Laut Seiler ist die Strasse nun seit zwei Wochen gesperrt; der Verkehr verläuft über den schmalen Schanzenweg. Diese Verkehrsführung sei längerfristig nicht tragbar, so Seiler, wird der Weg doch sowohl von Schulkindern genutzt als auch von Lastwagen passiert. Für die Anwohnenden sei es schwierig, nicht zu wissen, wie es weiter gehe, so Seiler. «Wir wollen besser informiert werden.»

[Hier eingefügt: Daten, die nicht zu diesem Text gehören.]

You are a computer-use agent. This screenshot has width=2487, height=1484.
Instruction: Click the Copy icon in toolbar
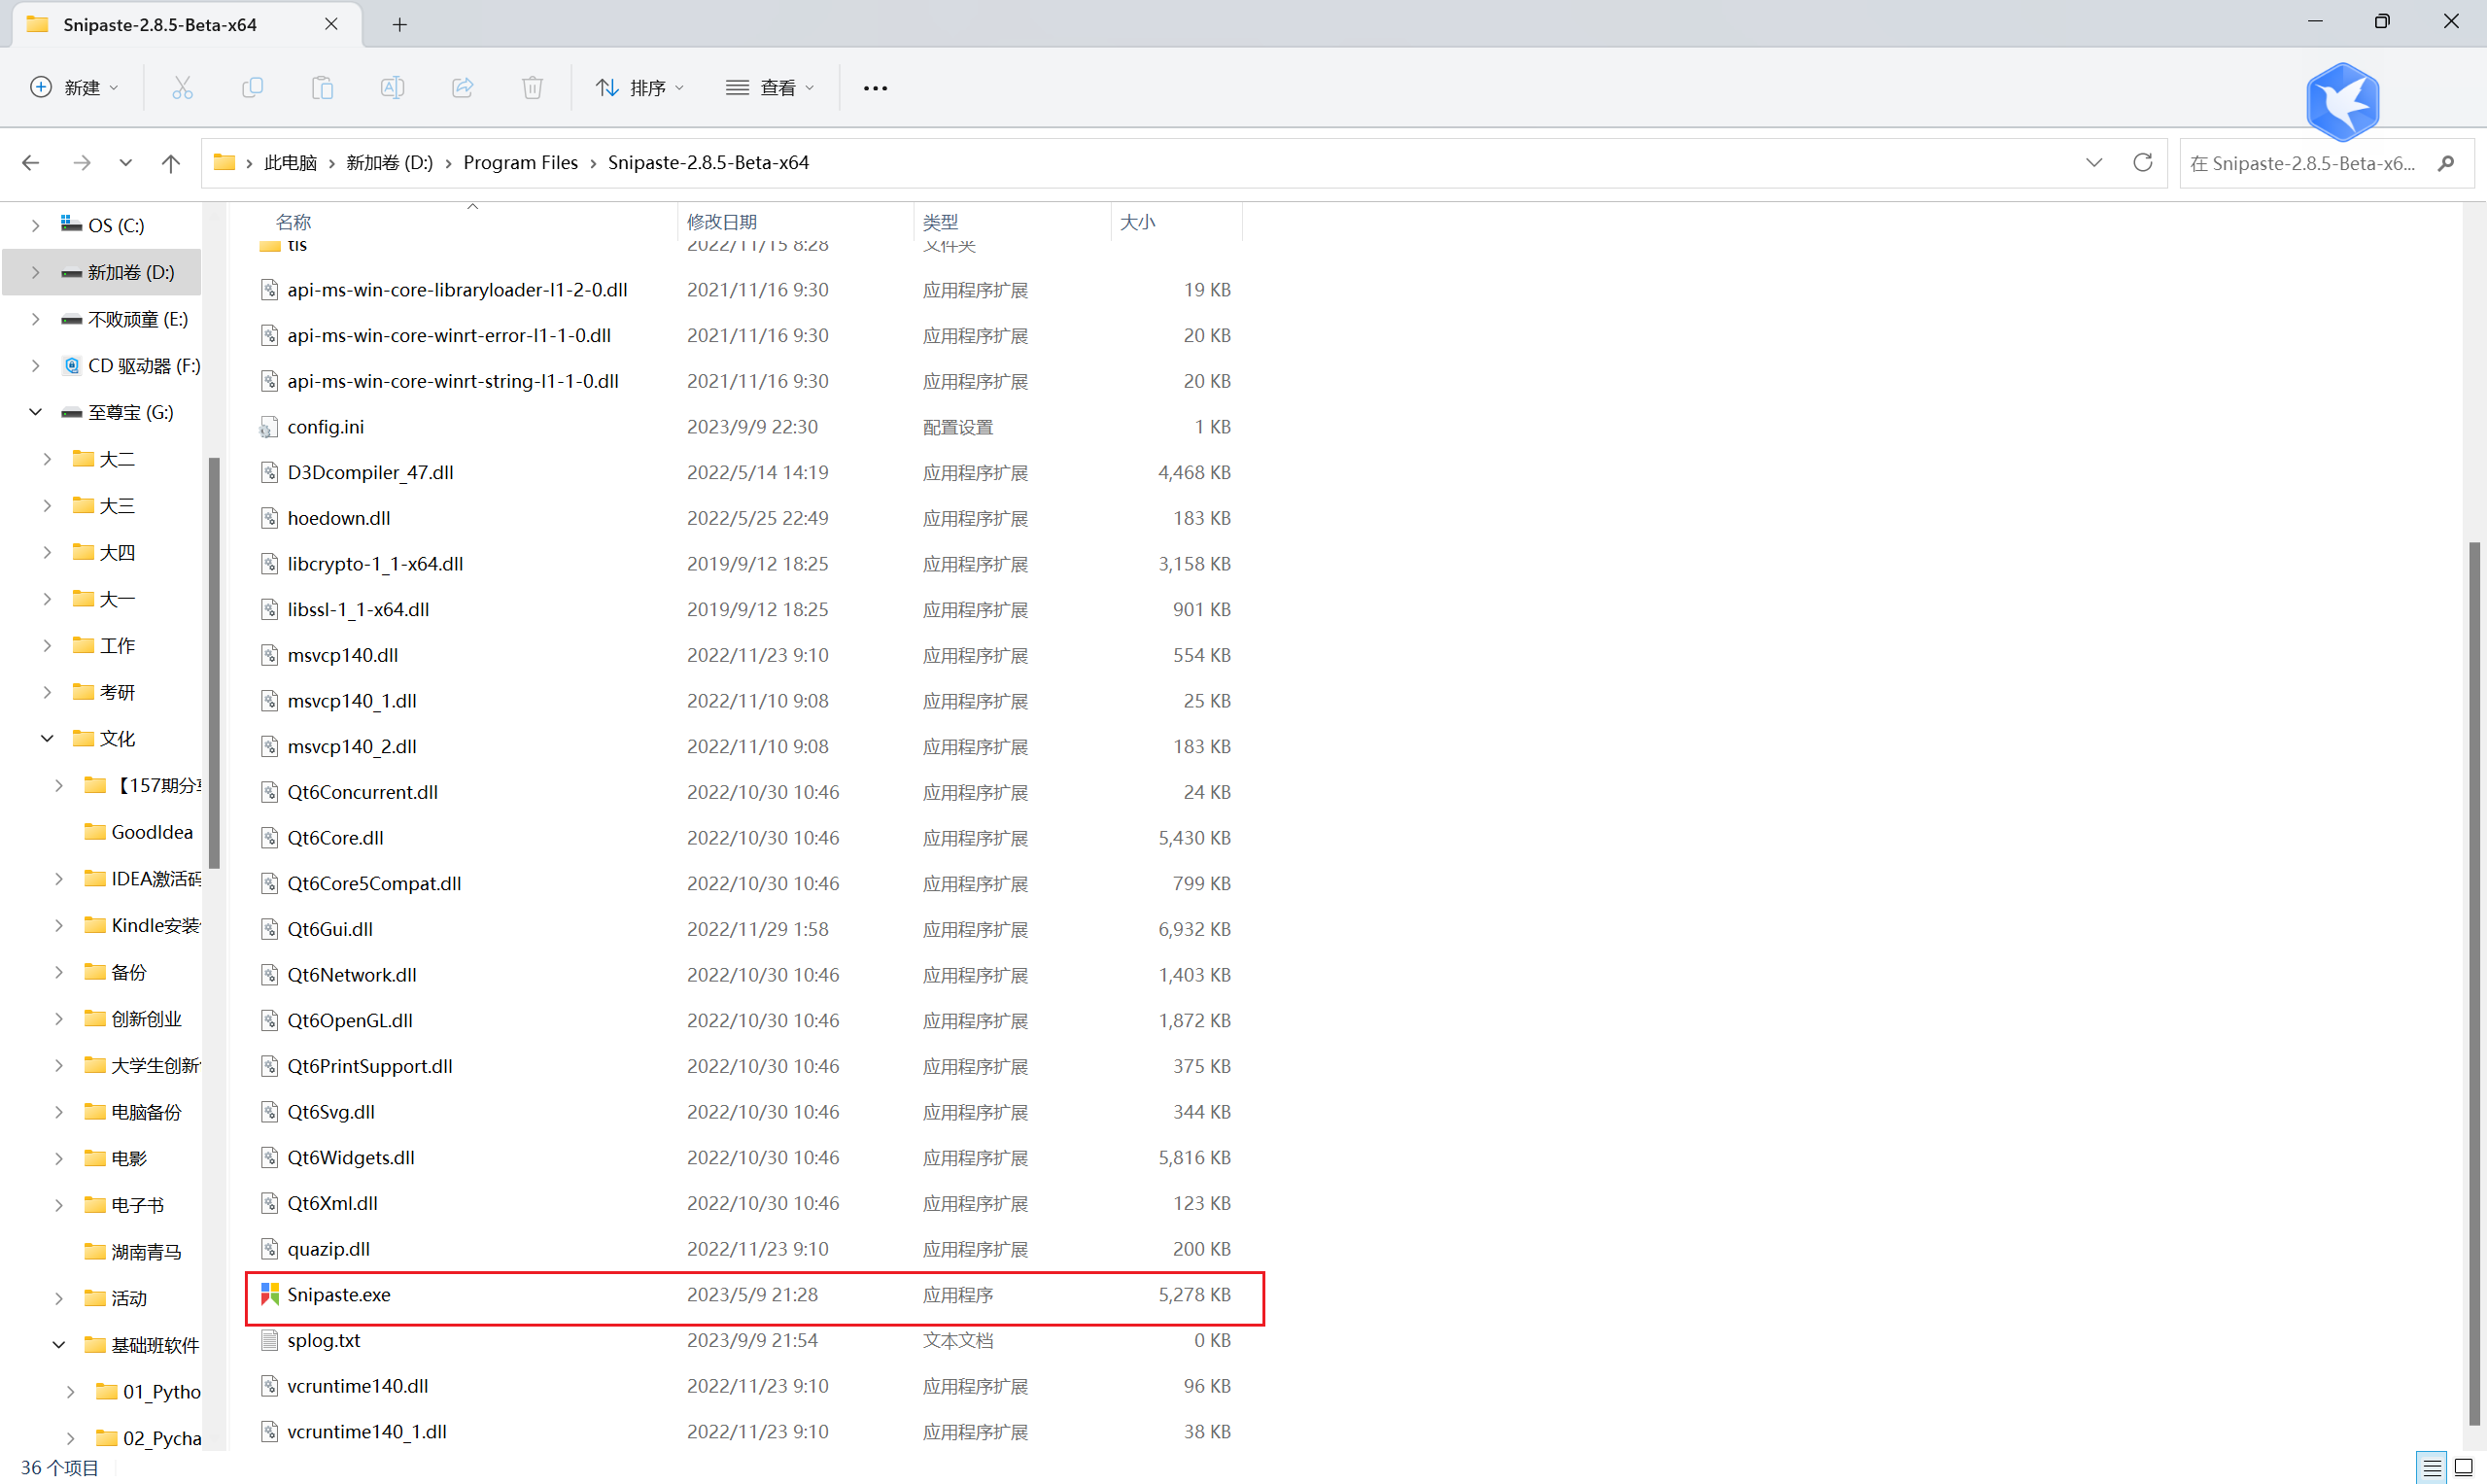pyautogui.click(x=252, y=88)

Dem stimmt auch Nicole Rossier zu. Sie wohnt mit ihrer Familie etwa 50 Meter von der Baustelle entfernt. Sie rechnet mit erheblichem Lärm in den kommenden 1,5 Jahren. An Homeoffice mag sie kaum denken, Rossier ist selbstständig, ihr Mann arbeitet auch regelmässig von zuhause aus. «Mich stört, dass wir beim Projekt gar kein Mitspracherecht hatten und nicht wussten, was auf uns zukommen wird», so Rossier. Das Verhalten von Armasuisse sei inakzeptabel und unverständlich.

 

Gemeinde forderte, dass Armasuisse informiert

Auch die Gemeindepräsidentin von Leubringen-Magglingen, Madeleine Deckert, fühlte sich überrumpelt, als die Bauarbeiter im März plötzlich auftauchten. Von dem Bauvorhaben wisse die Gemeinde zwar seit letztem Herbst.

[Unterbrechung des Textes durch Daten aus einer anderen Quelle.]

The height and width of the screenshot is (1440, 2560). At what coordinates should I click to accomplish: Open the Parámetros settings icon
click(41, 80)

Im November habe sie Armasuisse aufgefordert, die Bevölkerung proaktiv über das Bauvorhaben zu informieren, so weit wie möglich. Im Februar sei dann klar geworden, dass die Bauarbeiten im Frühling beginnen werden. Wann genau, sei aber auch gegenüber der Gemeinde erst mit dem Baustart kommuniziert worden. «Es geht nicht, dass man die Bevölkerung nicht früher informiert hat», so Deckert. Besonders in einem Dorf wie Magglingen sei dies unerlässlich, auch wenn es sich um ein «vertrauliches» Projekt handelt.

Deckert ist aber guter Dinge, dass Armasuisse in den nächsten Wochen besser informieren werde. Die Gemeinde soll dabei als Bindeglied zwischen Bevölkerung und dem Bundesamt für Rüstung agieren. Es werde nun regelmässige Koordinationssitzungen zwischen der Gemeinde und Armasuisse geben. Auch der Verkehr werde künftig besser geregelt, man habe mit Armasuisse ein Verkehrskonzept ausgearbeitet, das bald in Kraft treten und den Schwerverkehr von den Fussgängern trennen werde.

Am 28. April lädt Armasuisse zu einer Informationsveranstaltung für Anwohnerinnen und Anwohner. Worüber genau informiert wird und informiert werden darf, ist unklar.